Susan: What did you think about when you were hired to illustrate a book about an Arab American girl?
Ruaida: This was my first project with my current agent, and I was so excited when I learned about it and even happier once I got the gig. I instantly connected to Farah and her family and really loved the Arab words thrown here and there in the dialogues! Growing up I didn’t have any characters I could relate to in terms of cultural background, so being part of this project is a tremendous honor.
Susan: How did you go about sketching the character and the designs (such as the tatreez, etc)? Do you work in a specific program or by hand? Did you do any research?
Ruaida: Farah went through a few different stages to get her to look the right age, get the right expression and bring her personality to life. I used my niece as reference for the shape of her face, eyes and eyebrows, so she would look more like a real Arab girl. I always try to include some elements of Palestinian art in her clothing and in the decorative elements of the pages. I did a lot of research on Palestinian embroidery and ceramics, each book has a pattern that I create using traditional symbols from images that I collect.

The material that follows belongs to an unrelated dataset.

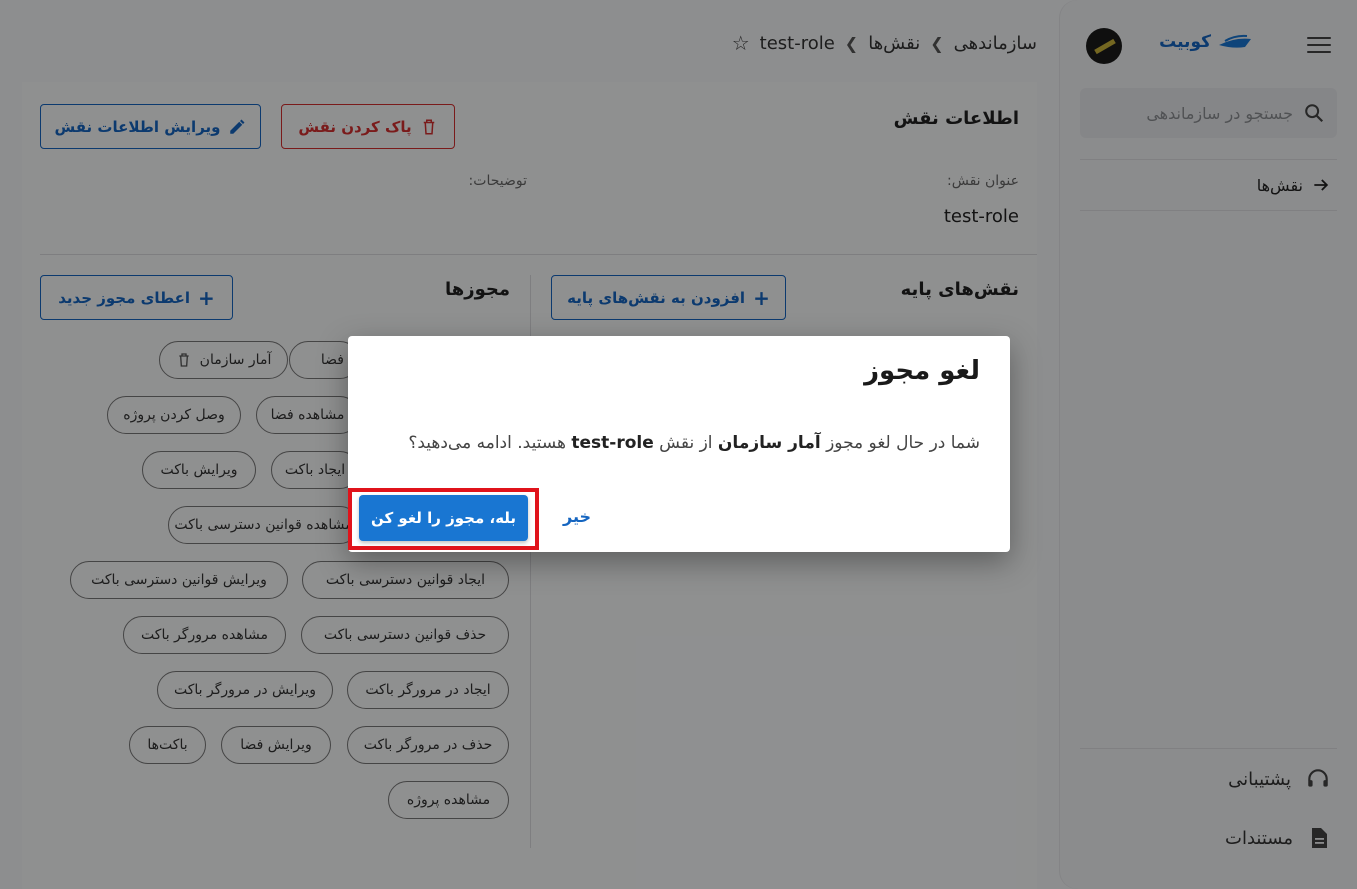 The height and width of the screenshot is (889, 1357). Describe the element at coordinates (577, 516) in the screenshot. I see `cancel-button: خیر` at that location.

Everything is created digitally using Photoshop.
Susan: Who are some of your influences? What types of things inspire you?
Ruaida: There are so many! I love the work of Henri Matisse and Gustav Klimt, especially their approach to design and the use of color and patterns. But I also follow a lot of contemporary illustrators like Carson Ellis, Julia Sarda, Leo Espinosa and the list goes on. I love seeing different styles and ways in which artists interpret reality. But most of my inspiration comes from researching different cultures, traveling and reading. Creativity is fed by curiosity, so I'm always trying to learn new things and visit new places, paying lots of attention to folk art and traditions.
Ruaida Mannaa is a Colombian/Lebanese Illustrator and Designer. Her background includes several design projects as well as experience as a Digital Design professor. Ruaida believes that creativity comes from curiosity so she is constantly exploring and visually interpreting the world around her. Ruaida grew up in a multicultural family, surrounded by different languages, loud parties and delicious food! So culture and cultural exchange are definitely her greatest inspiration.
Ruaida graduated from the Savannah College of Art and Design with a Master of Fine Arts in Illustration. She is currently based in Barranquilla, Colombia, where she works with clients all over the world.